WHAT THIS TASK INVOLVES
Convert the rows below into a JSON list of strings with one string per line, leaving out blank lines and the pictures.

RECORDS FOR THIS TASK

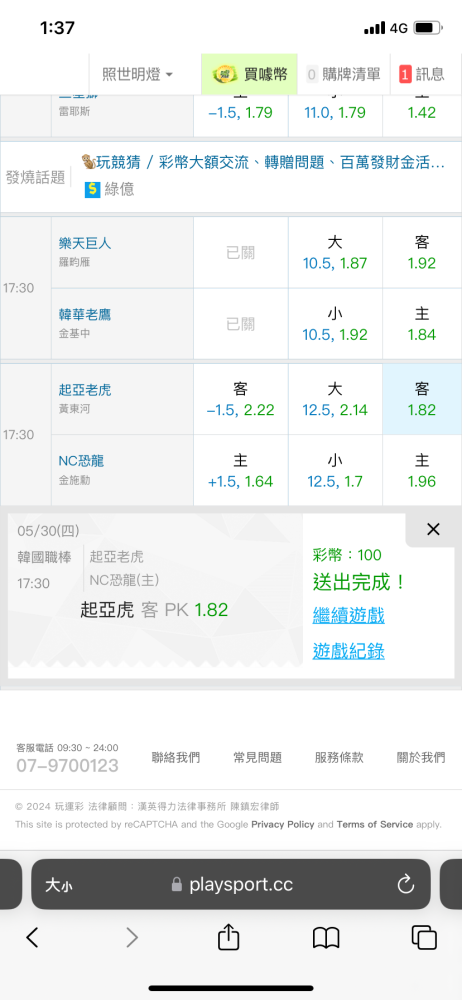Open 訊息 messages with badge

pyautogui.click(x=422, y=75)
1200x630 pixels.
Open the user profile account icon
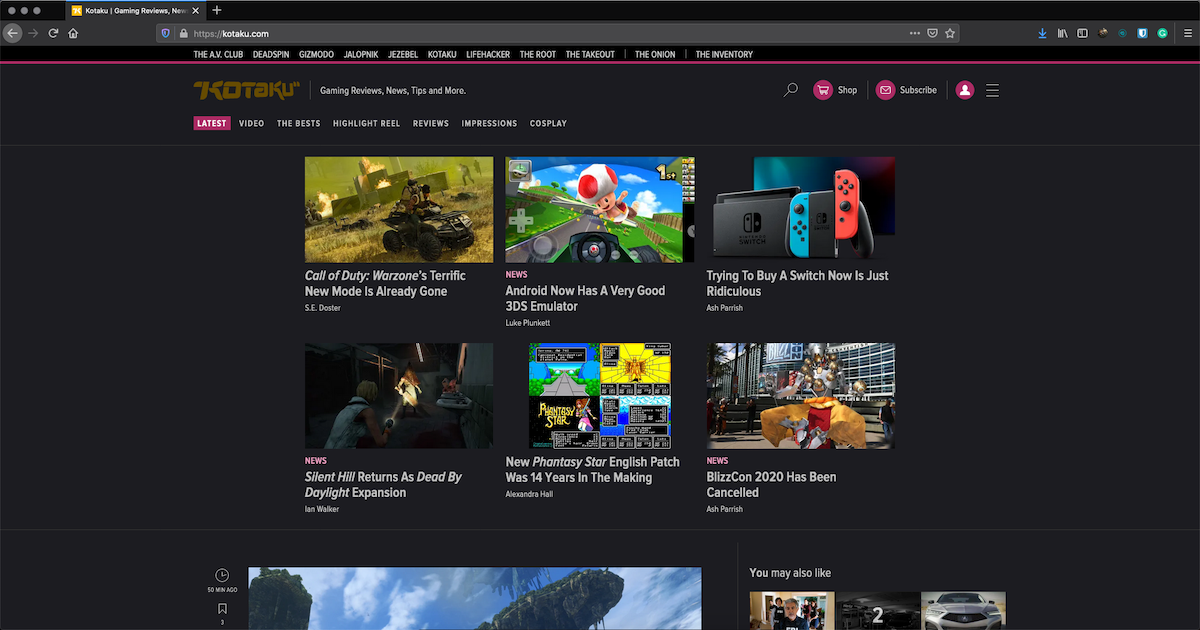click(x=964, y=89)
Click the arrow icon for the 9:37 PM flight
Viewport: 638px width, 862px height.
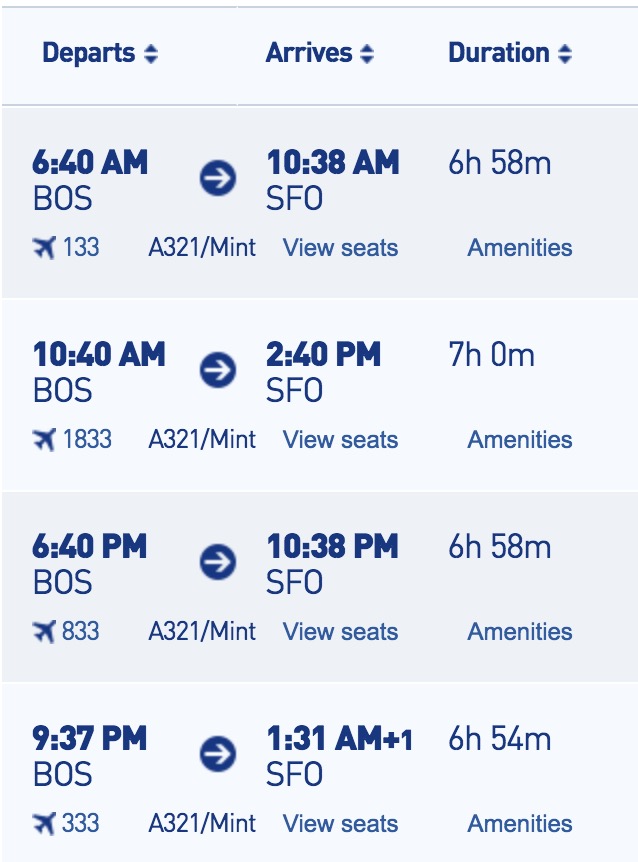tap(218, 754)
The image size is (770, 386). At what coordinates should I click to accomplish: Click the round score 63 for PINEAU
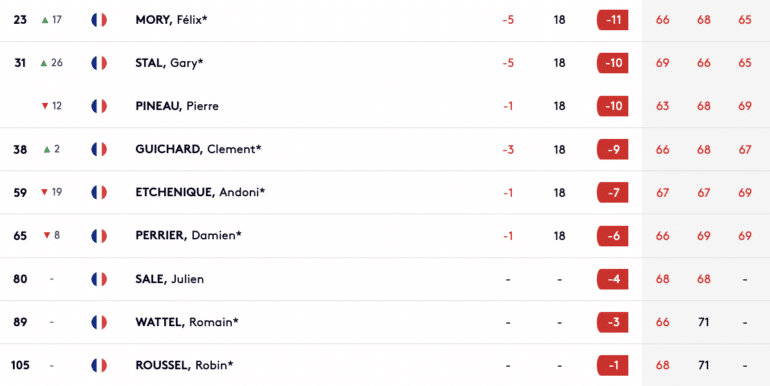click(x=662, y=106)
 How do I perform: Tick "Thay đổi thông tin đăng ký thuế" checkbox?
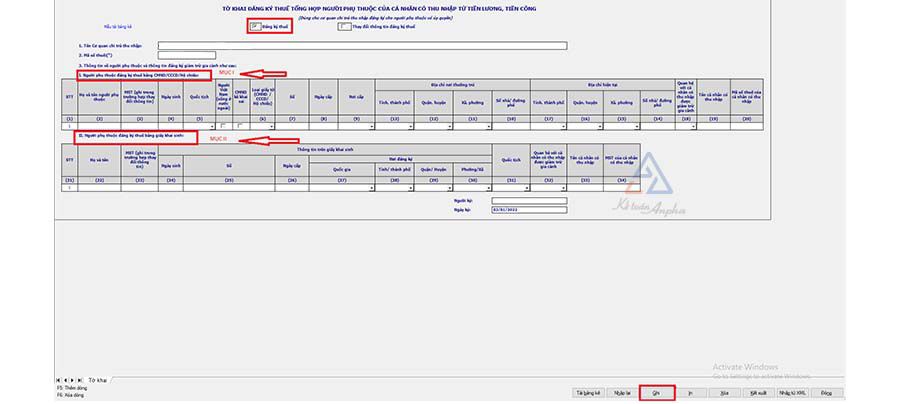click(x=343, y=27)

EXERCISE OUTPUT
[
  "Open 訊息 messages with badge",
  "pyautogui.click(x=422, y=75)",
  "1200x630 pixels.",
  "Open the user profile account icon",
  "click(x=964, y=89)",
  "Click the arrow icon for the 9:37 PM flight",
  "Viewport: 638px width, 862px height.",
  "tap(218, 754)",
  "The image size is (770, 386). At what coordinates should I click to accomplish: Click the round score 63 for PINEAU",
  "click(x=662, y=106)",
  " How do I perform: Tick \"Thay đổi thông tin đăng ký thuế\" checkbox?",
  "click(x=343, y=27)"
]